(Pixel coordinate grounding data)
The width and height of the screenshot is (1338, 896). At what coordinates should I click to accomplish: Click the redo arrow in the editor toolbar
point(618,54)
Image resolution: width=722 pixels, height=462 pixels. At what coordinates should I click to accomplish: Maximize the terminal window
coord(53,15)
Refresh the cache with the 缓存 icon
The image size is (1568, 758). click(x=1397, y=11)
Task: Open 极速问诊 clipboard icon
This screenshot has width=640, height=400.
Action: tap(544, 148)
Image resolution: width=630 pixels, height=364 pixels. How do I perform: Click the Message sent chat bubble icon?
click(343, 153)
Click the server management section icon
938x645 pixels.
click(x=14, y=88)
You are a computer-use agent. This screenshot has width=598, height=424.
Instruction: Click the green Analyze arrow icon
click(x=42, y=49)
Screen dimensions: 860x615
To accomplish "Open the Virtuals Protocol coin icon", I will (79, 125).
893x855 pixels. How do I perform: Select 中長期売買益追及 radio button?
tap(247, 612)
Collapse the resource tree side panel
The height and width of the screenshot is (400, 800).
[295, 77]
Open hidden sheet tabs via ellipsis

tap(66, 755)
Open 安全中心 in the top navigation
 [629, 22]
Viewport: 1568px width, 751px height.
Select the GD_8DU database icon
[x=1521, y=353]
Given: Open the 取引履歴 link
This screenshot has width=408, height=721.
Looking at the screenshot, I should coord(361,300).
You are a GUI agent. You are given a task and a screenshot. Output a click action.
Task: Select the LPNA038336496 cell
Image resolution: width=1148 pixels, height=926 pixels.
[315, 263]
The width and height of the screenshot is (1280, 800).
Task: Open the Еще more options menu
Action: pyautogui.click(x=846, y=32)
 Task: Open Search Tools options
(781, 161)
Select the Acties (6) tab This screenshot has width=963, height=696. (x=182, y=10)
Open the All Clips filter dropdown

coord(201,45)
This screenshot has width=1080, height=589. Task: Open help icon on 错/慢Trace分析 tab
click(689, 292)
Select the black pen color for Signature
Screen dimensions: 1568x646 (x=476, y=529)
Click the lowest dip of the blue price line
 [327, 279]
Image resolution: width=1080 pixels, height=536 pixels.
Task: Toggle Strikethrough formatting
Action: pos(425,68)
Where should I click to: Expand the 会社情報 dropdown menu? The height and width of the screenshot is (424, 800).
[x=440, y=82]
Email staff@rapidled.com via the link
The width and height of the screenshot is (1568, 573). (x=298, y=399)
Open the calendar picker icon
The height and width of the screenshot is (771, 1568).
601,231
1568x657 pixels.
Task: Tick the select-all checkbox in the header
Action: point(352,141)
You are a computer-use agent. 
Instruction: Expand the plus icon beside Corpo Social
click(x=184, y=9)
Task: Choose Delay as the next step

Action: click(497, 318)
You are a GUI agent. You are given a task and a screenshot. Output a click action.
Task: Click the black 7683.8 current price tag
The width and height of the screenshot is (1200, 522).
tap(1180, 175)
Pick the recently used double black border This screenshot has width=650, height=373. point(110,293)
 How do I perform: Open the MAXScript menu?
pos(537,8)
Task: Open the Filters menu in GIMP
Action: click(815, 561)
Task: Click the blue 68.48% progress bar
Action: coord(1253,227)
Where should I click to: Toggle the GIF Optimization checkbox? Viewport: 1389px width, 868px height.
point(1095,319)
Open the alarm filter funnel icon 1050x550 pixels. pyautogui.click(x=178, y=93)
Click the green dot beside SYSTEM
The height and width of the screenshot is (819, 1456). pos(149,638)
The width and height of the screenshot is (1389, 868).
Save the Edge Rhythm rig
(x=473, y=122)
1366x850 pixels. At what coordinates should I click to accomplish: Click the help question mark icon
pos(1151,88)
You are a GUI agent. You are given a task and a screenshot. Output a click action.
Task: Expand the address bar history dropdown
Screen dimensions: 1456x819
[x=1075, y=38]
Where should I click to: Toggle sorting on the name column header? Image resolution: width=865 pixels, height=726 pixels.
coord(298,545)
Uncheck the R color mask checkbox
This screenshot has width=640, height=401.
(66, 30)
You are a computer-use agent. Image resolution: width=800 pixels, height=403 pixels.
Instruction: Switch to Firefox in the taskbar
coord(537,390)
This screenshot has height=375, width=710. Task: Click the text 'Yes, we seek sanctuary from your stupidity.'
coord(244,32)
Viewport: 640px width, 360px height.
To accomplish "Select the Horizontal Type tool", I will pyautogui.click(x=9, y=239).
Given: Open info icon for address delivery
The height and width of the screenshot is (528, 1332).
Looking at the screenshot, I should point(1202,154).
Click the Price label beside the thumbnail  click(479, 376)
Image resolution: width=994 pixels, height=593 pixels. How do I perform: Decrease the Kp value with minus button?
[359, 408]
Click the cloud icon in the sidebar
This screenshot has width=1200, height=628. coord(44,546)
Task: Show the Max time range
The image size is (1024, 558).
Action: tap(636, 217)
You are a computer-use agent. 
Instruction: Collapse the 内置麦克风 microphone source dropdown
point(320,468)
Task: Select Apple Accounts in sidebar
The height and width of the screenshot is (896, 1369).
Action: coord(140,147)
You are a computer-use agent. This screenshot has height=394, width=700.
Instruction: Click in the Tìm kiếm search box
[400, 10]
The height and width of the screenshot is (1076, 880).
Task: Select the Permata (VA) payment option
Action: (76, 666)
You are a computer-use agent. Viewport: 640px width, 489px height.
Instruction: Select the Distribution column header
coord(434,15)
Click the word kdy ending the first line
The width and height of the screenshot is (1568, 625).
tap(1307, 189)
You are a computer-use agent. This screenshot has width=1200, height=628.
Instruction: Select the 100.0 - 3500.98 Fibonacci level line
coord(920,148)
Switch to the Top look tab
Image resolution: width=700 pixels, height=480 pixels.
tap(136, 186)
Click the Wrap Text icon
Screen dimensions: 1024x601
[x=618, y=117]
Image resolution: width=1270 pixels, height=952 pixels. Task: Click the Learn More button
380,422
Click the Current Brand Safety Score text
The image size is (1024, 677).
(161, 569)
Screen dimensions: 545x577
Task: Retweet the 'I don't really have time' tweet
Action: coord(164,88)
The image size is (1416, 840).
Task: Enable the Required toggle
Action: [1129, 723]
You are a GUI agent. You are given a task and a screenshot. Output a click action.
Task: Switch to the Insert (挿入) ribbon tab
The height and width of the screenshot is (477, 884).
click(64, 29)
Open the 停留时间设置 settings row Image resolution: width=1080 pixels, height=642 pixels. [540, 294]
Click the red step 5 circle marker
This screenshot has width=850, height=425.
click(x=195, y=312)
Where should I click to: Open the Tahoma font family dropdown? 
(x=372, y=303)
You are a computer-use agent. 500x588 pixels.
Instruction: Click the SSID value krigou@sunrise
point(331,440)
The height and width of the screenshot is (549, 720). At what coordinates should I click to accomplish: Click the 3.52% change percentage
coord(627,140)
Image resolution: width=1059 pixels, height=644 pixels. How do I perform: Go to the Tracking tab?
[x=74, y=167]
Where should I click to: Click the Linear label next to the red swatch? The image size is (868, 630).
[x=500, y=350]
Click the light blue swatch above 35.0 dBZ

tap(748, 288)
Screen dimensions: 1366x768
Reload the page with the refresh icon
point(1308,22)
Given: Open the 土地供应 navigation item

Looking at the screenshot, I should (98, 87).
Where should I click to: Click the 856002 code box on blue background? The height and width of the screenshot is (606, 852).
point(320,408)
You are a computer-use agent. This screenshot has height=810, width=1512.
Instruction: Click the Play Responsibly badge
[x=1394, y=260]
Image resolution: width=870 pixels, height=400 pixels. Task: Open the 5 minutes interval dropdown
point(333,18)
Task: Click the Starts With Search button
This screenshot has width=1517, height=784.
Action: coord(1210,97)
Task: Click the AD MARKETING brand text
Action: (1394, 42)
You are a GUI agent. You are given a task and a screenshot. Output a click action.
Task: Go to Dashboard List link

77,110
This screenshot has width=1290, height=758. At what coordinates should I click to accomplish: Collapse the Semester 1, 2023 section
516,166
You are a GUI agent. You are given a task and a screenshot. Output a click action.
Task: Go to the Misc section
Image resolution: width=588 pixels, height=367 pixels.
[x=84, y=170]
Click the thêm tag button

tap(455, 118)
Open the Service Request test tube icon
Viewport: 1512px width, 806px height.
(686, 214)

▶ Work instructions:
Copy out, from the data above, each line where the string "computer" is present.

▶ Response:
You are a computer-use agent. This screenshot has width=598, height=424.
You are a computer-use agent. 
You are a computer-use agent. Image resolution: width=800 pixels, height=403 pixels.
You are a computer-use agent. 
You are a computer-use agent. This screenshot has height=394, width=700.
You are a computer-use agent. Viewport: 640px width, 489px height.
You are a computer-use agent. This screenshot has width=1200, height=628.
You are a computer-use agent. 500x588 pixels.
You are a computer-use agent. This screenshot has height=810, width=1512.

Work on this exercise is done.